Nike and Adidas figured to loom larger once the Games climbed out of the pool and onto the track, but Jamaican sprinter Usain Bolt – a Puma endorser – shattered those plans by setting world records in the 100- and 200-metre dashes, becoming the first athlete to do so since Nike's Carl Lewis in 1984.

That Bolt set the record in the 100 metres despite celebrating during the last 10 metres of his run only added to the intrigue surrounding him. The top track hopes for Nike and Adidas – sprinters Asafa Powell and Tyson Gay and hurdler Liu Xiang – suffered letdowns and injuries.

Bolt's success sent interest in Puma soaring, as online chatter about the brand soared 64 per cent during the Games.
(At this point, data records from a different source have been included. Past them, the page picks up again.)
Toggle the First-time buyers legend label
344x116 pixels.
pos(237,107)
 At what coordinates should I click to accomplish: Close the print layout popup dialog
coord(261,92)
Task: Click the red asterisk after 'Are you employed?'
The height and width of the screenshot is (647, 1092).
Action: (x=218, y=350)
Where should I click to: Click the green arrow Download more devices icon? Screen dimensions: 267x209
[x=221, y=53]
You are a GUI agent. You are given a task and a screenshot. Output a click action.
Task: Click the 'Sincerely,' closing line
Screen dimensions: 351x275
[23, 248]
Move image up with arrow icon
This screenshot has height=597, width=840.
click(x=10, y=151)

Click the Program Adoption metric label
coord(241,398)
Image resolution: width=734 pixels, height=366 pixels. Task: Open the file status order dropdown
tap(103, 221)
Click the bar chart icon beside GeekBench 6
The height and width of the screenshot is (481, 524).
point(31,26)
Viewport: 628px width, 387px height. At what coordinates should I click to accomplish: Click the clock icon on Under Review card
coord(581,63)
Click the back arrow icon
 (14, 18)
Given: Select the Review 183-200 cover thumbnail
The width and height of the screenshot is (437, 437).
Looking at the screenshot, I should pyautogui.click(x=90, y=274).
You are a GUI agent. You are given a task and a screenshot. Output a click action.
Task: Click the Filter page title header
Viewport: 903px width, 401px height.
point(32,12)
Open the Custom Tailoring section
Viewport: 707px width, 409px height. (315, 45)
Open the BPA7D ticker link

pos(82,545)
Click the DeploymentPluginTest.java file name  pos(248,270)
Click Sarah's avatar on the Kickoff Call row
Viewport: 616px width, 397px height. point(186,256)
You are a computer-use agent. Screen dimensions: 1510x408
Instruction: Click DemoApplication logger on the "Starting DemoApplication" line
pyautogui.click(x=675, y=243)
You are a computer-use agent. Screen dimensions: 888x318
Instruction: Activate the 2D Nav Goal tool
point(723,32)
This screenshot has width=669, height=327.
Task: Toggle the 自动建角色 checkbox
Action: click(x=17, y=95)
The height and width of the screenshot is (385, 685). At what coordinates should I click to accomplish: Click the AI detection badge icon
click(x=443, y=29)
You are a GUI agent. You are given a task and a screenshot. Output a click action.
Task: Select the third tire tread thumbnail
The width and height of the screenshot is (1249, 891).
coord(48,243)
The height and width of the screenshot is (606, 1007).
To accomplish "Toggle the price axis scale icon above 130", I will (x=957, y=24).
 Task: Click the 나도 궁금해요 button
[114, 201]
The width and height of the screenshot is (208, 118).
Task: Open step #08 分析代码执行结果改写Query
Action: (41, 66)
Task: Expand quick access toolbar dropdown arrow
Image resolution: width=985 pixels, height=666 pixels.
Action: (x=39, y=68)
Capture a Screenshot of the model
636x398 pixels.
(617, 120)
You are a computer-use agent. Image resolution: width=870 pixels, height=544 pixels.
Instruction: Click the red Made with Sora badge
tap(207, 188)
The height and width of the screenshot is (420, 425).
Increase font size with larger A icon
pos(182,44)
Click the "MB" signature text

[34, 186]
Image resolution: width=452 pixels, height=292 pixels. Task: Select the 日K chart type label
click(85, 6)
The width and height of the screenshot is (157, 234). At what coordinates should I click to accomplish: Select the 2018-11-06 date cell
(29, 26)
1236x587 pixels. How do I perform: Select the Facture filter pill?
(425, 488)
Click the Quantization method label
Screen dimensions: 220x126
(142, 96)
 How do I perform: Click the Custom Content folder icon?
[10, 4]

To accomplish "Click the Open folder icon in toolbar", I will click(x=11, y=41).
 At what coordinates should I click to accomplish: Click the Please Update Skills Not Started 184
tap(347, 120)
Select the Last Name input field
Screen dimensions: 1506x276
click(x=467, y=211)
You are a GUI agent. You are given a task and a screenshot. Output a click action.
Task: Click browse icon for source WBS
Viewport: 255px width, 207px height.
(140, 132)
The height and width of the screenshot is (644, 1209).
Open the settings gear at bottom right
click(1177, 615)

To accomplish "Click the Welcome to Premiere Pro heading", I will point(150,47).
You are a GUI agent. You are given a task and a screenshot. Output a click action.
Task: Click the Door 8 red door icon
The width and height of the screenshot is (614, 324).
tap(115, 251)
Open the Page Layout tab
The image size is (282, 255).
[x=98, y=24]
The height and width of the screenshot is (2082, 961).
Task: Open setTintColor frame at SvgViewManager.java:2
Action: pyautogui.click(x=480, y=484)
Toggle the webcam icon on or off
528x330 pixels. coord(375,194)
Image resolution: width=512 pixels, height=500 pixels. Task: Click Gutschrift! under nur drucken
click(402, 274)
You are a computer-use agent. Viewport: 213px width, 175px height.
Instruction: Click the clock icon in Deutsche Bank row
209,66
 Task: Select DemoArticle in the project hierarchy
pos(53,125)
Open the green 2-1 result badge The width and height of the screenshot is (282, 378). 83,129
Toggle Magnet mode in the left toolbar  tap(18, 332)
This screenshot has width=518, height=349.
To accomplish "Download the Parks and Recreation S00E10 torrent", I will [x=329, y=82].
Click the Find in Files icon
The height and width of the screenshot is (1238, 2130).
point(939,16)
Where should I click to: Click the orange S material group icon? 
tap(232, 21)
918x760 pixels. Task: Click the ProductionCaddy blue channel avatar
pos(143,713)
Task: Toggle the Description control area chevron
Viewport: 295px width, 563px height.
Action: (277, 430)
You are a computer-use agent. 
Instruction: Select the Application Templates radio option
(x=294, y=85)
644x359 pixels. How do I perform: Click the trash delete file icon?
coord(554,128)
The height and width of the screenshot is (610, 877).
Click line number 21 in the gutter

Nike and Adidas saw modest surges of 18 per cent and 17 per cent apiece, despite dramatically outspending Speedo and Puma and sending a small army of high-profile athletes to Beijing to help hawk their wares.

Of the companies that entered the Games as household names, data showed that Visa posted the biggest gains, particularly during the first week of competition, as its ads featuring Morgan Freeman's voice and scenes of past Olympics moments seemed to resonate.

McDonald's, on the other hand, was relatively flat. It was pretty ubiquitous to begin with, and it has a bit of a credibility gap when it comes to marketing in sports as a healthy-lifestyle brand.

Off the field, official sponsors fared better.

A study, which interviewed 5,000 international consumers each day of the Olympics, found that people tended to hear more about the top-level International Olympic Committee sponsors during the Games and that the bulk of what they heard was positive.

The biggest payoffs, however, went to lesser-known names such as Lenovo and Omega, which were not previously as well-known to international consumers present at the Games.

While the results of the events can provide a boost to sales in their immediate aftermath, the official status of Nike (via the many Olympic teams it sponsors) and Adidas probably helped both marketers make sizable gains in the crucial Chinese market in the months leading up to the Games, so their efforts were not exactly at loss.